_Work request_. Below are some records. Quote exactly the lines from the one that contains "How do I perform: Like" through the last, both included, and leave out the pictures.

_Material to process_.
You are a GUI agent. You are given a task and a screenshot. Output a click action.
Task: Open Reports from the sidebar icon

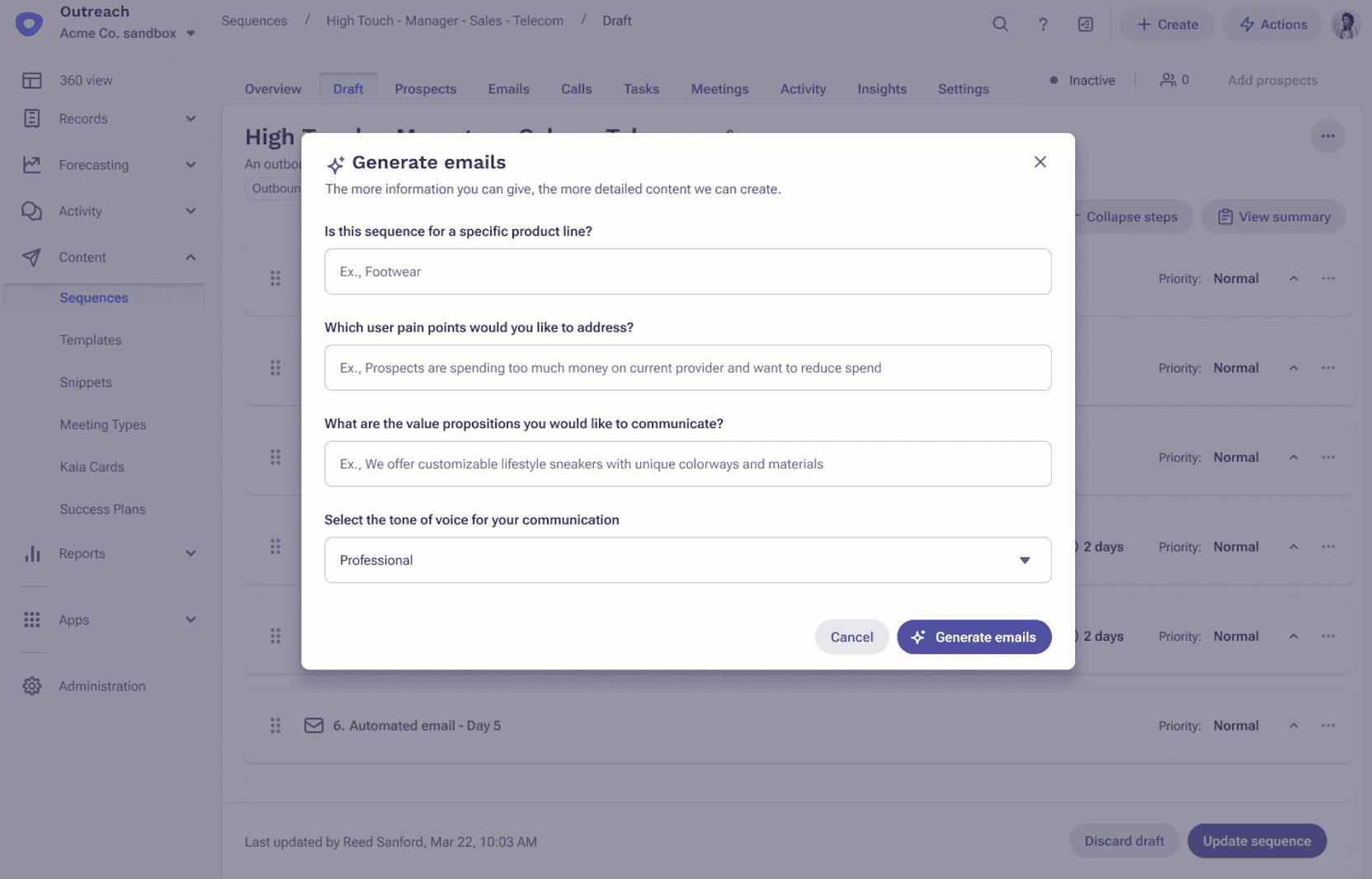tap(33, 553)
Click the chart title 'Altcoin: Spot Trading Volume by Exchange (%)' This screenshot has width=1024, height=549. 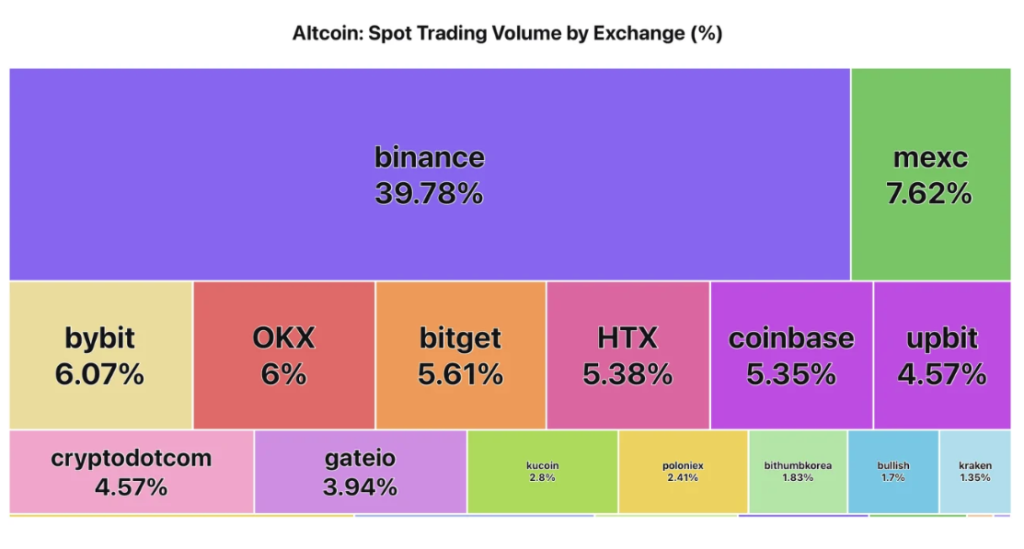coord(507,33)
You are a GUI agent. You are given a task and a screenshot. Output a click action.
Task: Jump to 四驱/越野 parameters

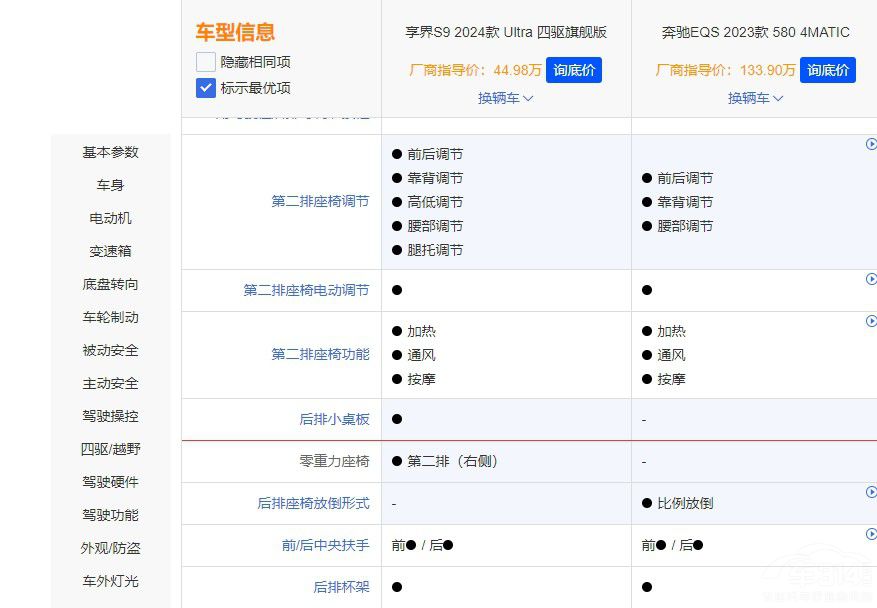pos(110,449)
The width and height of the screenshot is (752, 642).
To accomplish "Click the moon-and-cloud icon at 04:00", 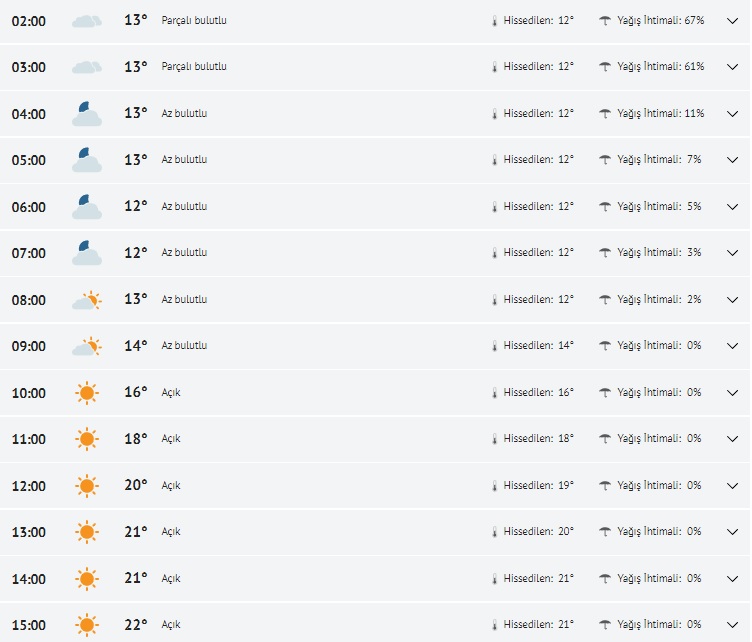I will [x=87, y=114].
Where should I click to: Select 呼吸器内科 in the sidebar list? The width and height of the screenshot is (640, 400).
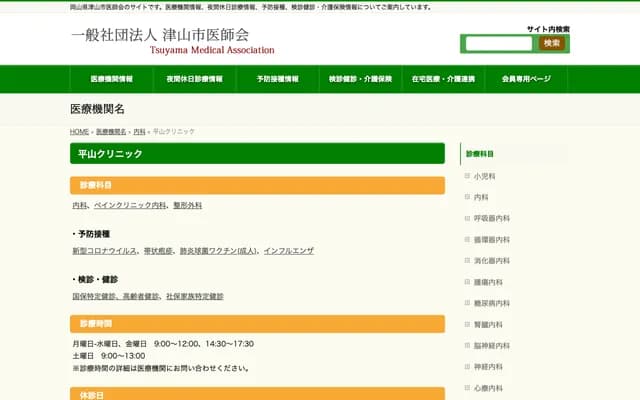click(x=492, y=218)
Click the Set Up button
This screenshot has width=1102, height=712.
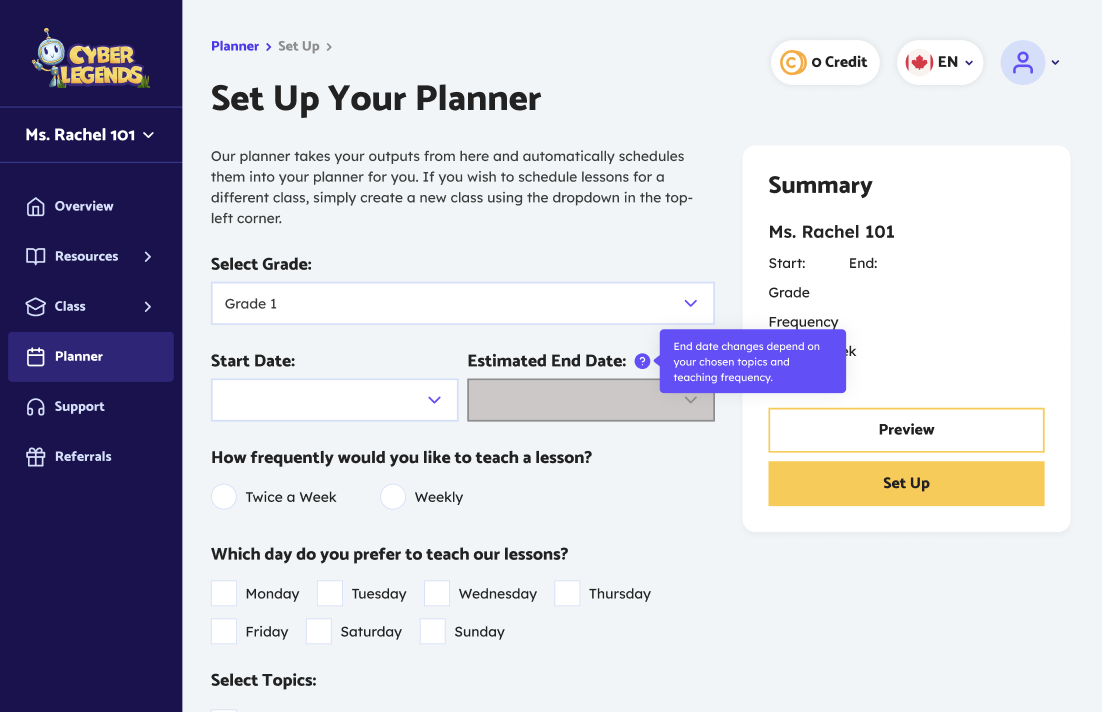tap(905, 483)
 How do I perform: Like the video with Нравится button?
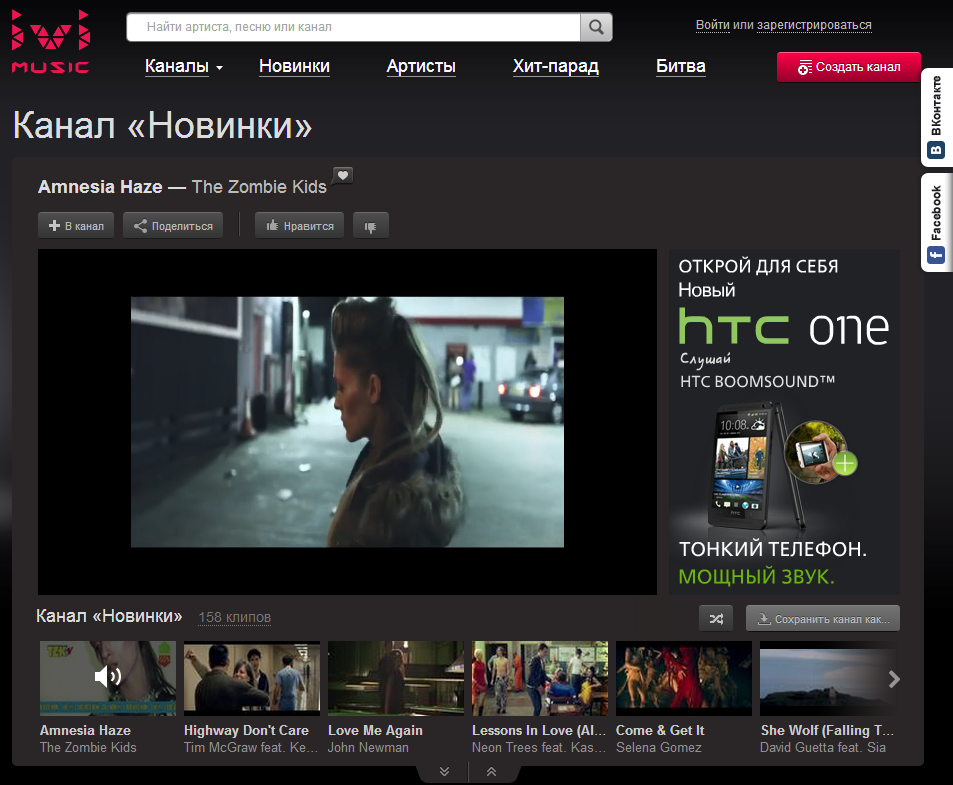tap(300, 226)
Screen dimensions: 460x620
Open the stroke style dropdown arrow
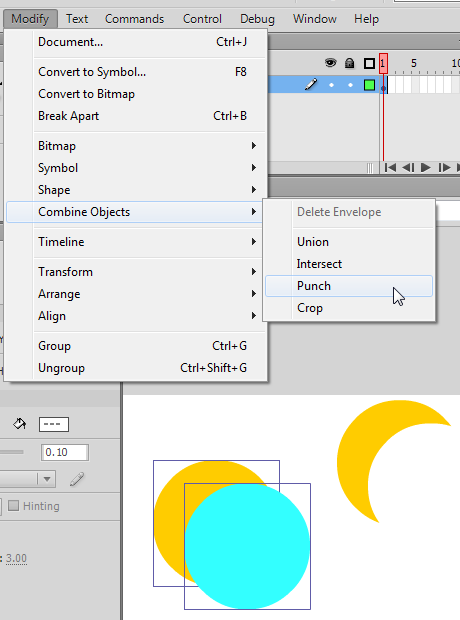click(47, 479)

_The answer_.
 How do I perform: Like the video with Нравится button?
tap(300, 226)
Screen dimensions: 460x620
Open the stroke style dropdown arrow
click(47, 479)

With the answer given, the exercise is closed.